BARCELONA, SpainResearchers have found that the breast cancer susceptibility gene BRCA1 plays a significant role in non-small-cell lung cancer. Not only can it be used to predict outcome for patients with NSCLC but it also may prove to be a valuable tool in choosing the best therapy.
Speaking at the 14th European Cancer Conference (ECCO abstract 6506), Rafael Rosell, MD, said that analysis of the expression of five different genes had shown that those NSCLC patients who had high levels of expression of BRCA1 had nearly double the risk of dying early from the disease, compared with patients with low levels of BRCA1 expression.
Dr. Rosell is chief of the Medical Oncology Service and scientific director of oncology research at the Catalan Institute of Oncology in Barcelona.
He said that earlier studies in breast cancer and a study by him and his colleagues in NSCLC had linked low levels of BRCA1 expression with high sensitivity to cisplatin-based chemotherapies, while high levels of BRCA1 expression were linked with lack of response to cisplatin but an increased sensitivity to antimicrotubule agents (taxanes) that prevent tumor growth by stopping cell division.
"Our research shows that patients whose tumors had high BRCA1 expression had significantly worse survival and should be candidates for adjuvant chemotherapy," Dr.
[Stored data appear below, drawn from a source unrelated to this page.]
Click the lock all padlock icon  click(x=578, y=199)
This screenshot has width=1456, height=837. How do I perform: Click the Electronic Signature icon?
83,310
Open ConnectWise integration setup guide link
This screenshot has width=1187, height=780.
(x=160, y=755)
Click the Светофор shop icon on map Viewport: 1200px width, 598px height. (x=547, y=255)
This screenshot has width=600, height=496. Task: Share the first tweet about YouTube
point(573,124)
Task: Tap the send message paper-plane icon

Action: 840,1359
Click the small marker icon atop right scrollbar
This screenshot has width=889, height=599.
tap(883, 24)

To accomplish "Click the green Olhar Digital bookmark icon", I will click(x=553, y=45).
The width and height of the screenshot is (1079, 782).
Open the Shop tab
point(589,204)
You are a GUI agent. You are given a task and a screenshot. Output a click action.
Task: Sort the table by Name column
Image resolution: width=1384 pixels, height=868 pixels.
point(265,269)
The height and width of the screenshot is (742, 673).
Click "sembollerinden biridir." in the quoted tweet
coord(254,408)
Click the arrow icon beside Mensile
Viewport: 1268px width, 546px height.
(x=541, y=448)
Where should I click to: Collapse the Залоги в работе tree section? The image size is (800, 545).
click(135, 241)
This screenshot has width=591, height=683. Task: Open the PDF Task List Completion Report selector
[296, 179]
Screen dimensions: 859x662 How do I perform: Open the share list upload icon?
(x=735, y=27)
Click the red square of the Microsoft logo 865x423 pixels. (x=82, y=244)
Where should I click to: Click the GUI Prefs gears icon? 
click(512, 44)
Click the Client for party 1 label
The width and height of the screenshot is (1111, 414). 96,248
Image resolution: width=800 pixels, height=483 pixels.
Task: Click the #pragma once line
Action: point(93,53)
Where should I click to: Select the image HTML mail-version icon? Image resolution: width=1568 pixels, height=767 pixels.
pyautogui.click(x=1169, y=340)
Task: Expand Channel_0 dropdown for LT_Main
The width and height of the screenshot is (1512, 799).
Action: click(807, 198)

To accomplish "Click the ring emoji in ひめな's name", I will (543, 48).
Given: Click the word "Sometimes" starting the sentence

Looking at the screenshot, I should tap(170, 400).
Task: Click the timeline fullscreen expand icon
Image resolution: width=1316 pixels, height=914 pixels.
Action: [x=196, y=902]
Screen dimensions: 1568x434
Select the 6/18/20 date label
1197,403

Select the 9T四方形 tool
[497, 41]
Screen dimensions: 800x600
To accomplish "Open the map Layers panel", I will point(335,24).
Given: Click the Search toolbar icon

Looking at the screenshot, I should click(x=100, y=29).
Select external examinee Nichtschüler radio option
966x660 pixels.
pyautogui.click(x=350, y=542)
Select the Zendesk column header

Rosell said.
Earlier studies, he said, have shown how different levels of BRCA1 expression affect response to different types of chemotherapy. "Therefore, we believe that BRCA1 could be a landmark predictor of chemosensitivity in NSCLC, and assessment of its expression could be useful for customizing adjuvant chemotherapy," Dr. Rosell said. "We believe that patients with the highest expression levels should receive antimicrotubule, nonplatinum-based chemotherapy."
Five genes analyzed
Dr. Rosell and his colleagues from Poland and Italy investigated gene expression in frozen tumor samples from 126 patients in Poland who had undergone surgery for NSCLC between 2000 and 2004. In addition to BRCA1, they also looked at the expression of four other genes: nucleotide excision repair genes ERCC1 and MZF1 (myeloid zinc finger); TRX1 (thioredoxin-1), which is associated with poor prognosis; and TWIST1, which is involved in metastasis.